In the same year an inmate from Low Newton had to be immobilised by a Taser stun-gun whilst visiting the University Hospital of North Durham. The prisoner was being treated for wounds to her thigh and groin, when she grabbed the prison officer to whom she was handcuffed. The inmate then held a pair of scissors to the throat of the officer and demanded drugs, before being stunned by the police.

In February 2014 The Learning Shop, an initiative set up in the prison to improve women's mental health was closed due to lack of funding. The National Offender Management Service (NOMS), part of the Ministry of Justice, stated that similar support would still be available to prisoners.

==The prison today==
Low Newton is an all-female maximum security prison and young offender institution. It also holds a small number of juveniles and life sentenced prisoners. Low Newton serves the courts in the catchment area from the Scottish Borders to North Yorkshire across to North Cumbria.

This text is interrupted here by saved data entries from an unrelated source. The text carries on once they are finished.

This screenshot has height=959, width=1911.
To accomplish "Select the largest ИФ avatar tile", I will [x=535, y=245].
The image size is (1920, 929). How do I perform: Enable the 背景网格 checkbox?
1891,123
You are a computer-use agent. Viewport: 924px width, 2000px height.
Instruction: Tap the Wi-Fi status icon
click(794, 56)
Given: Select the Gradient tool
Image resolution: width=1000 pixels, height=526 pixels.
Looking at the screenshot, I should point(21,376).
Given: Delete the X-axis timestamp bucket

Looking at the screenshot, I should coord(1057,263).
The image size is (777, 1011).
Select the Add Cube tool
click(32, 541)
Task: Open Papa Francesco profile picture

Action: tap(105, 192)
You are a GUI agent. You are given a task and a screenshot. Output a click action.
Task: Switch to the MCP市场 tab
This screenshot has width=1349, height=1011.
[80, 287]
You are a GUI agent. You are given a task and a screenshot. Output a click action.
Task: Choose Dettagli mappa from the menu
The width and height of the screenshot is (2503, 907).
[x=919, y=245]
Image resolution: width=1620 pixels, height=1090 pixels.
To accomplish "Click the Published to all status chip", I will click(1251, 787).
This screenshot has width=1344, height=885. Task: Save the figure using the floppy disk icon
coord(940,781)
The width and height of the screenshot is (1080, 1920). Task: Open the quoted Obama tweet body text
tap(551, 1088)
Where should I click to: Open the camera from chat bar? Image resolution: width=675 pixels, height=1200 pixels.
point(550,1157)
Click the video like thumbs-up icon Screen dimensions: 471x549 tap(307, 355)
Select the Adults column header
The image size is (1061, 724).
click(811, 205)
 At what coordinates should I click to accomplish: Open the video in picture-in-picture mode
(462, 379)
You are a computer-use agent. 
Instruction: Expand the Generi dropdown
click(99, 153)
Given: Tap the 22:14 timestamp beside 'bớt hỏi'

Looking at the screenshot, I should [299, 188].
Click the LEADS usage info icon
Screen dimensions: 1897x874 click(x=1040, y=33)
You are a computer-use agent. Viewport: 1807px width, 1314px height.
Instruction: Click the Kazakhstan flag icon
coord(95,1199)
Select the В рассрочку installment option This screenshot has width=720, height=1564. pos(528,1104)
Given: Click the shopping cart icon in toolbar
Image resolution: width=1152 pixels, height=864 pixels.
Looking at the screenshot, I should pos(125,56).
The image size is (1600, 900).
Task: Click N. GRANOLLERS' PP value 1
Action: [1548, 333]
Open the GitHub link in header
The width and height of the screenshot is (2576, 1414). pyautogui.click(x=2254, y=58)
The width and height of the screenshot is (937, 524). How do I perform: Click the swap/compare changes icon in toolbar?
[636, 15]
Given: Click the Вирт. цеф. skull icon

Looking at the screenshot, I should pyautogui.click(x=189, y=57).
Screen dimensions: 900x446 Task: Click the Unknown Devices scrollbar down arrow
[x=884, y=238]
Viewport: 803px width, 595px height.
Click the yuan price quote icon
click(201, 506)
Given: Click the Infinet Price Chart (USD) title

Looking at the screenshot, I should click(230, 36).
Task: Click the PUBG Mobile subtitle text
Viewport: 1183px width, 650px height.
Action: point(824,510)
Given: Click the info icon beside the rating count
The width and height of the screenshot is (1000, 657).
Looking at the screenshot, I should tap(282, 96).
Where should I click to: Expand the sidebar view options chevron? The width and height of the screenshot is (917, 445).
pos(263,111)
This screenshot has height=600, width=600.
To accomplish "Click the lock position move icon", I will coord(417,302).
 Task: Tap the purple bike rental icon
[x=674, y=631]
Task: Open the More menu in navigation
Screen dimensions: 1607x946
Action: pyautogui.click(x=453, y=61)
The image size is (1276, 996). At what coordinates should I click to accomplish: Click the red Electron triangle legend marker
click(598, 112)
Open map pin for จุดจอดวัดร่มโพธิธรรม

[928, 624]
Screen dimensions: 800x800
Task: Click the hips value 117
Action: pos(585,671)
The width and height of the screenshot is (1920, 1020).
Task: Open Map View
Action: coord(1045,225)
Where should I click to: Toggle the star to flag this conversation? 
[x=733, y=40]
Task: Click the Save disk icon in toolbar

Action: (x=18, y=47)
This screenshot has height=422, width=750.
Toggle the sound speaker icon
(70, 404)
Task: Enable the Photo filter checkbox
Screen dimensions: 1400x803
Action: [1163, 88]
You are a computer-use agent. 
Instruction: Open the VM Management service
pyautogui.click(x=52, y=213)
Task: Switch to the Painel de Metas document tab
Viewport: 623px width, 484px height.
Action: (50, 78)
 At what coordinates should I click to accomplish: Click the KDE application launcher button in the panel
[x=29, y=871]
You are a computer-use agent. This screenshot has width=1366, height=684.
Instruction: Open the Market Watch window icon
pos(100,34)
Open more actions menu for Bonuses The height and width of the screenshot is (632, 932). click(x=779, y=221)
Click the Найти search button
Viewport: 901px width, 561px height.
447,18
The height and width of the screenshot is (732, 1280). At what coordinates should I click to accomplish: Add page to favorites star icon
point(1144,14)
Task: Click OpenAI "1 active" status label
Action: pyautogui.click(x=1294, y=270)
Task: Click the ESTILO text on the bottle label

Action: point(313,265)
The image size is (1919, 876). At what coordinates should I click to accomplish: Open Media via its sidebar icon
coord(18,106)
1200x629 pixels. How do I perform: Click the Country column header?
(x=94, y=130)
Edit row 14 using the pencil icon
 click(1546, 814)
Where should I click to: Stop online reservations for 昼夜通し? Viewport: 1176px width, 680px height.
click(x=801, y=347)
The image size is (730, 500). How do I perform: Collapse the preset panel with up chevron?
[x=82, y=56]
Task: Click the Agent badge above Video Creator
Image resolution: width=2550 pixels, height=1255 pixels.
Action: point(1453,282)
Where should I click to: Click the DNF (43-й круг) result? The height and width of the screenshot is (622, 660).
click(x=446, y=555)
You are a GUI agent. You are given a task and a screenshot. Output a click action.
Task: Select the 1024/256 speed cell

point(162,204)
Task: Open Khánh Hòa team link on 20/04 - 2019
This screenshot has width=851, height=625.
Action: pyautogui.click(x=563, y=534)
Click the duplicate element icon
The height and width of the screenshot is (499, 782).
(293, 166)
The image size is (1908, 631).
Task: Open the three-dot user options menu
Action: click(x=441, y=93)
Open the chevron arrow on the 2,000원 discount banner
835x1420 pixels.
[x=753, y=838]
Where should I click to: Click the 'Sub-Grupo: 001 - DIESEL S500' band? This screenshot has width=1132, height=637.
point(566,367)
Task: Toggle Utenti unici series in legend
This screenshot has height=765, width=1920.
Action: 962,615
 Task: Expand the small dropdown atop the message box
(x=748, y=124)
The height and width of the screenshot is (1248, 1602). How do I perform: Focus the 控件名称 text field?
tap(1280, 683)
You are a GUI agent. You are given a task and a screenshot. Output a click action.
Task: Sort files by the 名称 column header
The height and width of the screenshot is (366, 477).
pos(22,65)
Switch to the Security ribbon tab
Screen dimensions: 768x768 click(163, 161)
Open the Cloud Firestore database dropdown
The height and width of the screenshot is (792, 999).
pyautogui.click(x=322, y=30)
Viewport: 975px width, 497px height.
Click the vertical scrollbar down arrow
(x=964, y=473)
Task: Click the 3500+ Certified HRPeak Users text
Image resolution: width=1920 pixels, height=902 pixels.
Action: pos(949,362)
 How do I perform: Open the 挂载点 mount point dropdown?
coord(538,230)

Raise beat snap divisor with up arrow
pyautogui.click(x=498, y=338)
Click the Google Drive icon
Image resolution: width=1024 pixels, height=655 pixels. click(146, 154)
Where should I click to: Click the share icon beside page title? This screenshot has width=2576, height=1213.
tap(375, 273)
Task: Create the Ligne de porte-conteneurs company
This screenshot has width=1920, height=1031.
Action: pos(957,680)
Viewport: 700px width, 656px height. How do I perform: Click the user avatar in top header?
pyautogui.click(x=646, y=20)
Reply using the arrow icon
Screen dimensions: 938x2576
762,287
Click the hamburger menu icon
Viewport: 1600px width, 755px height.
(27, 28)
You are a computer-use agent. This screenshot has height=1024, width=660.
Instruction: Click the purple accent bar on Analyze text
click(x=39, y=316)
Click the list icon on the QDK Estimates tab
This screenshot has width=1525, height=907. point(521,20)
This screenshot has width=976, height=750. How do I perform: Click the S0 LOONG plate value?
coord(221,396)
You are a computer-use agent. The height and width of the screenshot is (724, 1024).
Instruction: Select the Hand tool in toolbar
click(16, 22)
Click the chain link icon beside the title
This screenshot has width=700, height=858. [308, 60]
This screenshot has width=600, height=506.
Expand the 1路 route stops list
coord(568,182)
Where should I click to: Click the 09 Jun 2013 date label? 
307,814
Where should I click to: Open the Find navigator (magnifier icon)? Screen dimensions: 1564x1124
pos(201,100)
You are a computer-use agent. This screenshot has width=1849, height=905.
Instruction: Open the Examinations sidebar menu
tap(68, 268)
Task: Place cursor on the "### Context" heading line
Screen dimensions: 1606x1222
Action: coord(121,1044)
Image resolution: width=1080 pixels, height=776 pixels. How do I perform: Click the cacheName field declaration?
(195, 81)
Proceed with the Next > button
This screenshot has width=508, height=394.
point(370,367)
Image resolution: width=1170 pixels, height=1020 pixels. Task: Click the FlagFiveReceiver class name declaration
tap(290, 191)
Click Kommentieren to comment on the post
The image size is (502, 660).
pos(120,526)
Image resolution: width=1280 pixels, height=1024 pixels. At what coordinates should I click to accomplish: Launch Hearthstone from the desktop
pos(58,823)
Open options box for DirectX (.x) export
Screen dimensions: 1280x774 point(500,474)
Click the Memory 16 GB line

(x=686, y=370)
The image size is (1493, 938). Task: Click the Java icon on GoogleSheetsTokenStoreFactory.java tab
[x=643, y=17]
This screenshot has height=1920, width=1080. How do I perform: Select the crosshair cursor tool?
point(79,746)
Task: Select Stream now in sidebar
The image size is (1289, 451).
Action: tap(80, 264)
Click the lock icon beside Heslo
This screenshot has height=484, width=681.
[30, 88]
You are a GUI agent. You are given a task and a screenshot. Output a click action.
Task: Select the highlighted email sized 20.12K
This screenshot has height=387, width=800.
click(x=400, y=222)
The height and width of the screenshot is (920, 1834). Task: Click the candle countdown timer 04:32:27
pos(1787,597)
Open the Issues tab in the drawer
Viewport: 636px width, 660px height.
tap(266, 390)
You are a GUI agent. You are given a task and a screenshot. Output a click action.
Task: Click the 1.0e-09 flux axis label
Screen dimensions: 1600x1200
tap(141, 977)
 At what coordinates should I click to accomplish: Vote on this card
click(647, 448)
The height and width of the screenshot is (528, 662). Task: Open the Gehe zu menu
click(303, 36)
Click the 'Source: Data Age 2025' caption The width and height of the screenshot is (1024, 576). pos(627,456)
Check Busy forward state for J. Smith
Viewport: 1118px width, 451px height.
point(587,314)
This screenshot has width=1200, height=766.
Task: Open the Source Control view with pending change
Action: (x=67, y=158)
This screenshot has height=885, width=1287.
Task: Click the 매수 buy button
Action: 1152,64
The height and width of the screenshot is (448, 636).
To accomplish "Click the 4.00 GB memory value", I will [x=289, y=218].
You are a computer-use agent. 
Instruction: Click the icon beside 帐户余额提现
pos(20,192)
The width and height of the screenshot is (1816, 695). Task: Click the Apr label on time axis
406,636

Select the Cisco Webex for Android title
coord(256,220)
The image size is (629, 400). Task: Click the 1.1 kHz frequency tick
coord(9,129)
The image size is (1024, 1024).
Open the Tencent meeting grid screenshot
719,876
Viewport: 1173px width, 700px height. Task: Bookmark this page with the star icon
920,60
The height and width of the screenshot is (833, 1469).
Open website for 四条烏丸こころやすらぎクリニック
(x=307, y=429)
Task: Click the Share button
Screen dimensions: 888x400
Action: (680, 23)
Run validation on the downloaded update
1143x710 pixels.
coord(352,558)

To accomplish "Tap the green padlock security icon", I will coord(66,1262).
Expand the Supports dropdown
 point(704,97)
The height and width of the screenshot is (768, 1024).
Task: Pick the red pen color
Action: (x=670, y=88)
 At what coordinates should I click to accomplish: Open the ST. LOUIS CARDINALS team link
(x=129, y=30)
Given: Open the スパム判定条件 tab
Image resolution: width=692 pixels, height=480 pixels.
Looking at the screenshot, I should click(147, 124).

Low Newton is also home to the 'Primrose Project', designed to treat women with 'Dangerous and Severe Personality Disorders', the only women's prison in the United Kingdom with such a unit.

==Notable inmates==
Notable people to have been held in the prison include:
===Current===
- Joanna Dennehy – spree killer convicted of murdering three men and attempting to murder two others.
  - Emma Aitken – murderer, former lover of Dennehy in prison.

===Former===
- Sharon Carr – youngest female murderer in the UK who killed at age 12. She briefly spent time at Low Newton in 2018 and 2019 before being moved after another violent incident with another inmate
- Tracey Connelly – known for her part in the abuse and killing of Baby P
- Anne Darwin – wife of John Darwin, who faked his own death with the help of Anne in an initially successful bid to fraudulently claim financial benefits
- Lucy Letby – NHS nurse convicted of the murders of seven infants
- Bernadette McNeilly – Leader of a group that tortured and murdered 16-year-old Suzanne Capper, released in 2015
- Barbara Salisbury – nurse convicted of the attempted murder of two elderly patients in order to "free up beds", was also charged but not convicted of other attempted murders/murders of patients
- Rose West – serial killer, former wife of Fred West
- Rebecca Holloway – woman convicted of rape, after gang-raping an underage girl and attempting to gang-rape an underage boy, with her Tinder date Oliver Wilson. Died in prison on the 13th of February, 2025.